WORK REQUEST: Leave out the pictures and retype, exactly, the lines below from the line with "This screenshot has width=1252, height=814." up to and including the line with "the greyed-out 上一步(B)", nothing more.

DATASET ENTRIES:
■ ■ ■ ■ ■

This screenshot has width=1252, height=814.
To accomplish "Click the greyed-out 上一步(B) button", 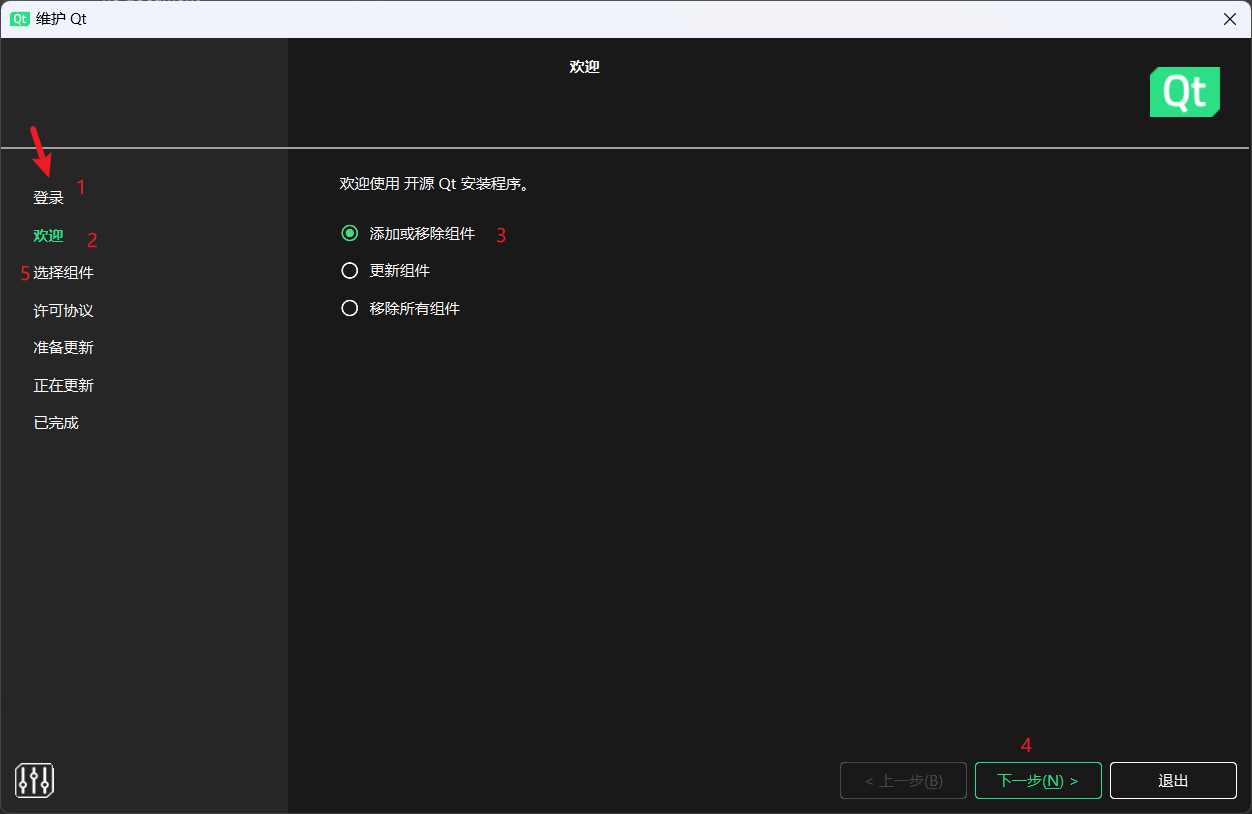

■ ■ ■ ■ ■

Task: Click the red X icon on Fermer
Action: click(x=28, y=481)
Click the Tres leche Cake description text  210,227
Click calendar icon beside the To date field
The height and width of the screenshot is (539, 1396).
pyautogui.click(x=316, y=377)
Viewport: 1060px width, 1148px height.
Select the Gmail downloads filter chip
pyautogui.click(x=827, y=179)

■ ■ ■ ■ ■

RESULT:
This screenshot has width=1252, height=814.
To accomplish "Click the greyed-out 上一步(B) button", 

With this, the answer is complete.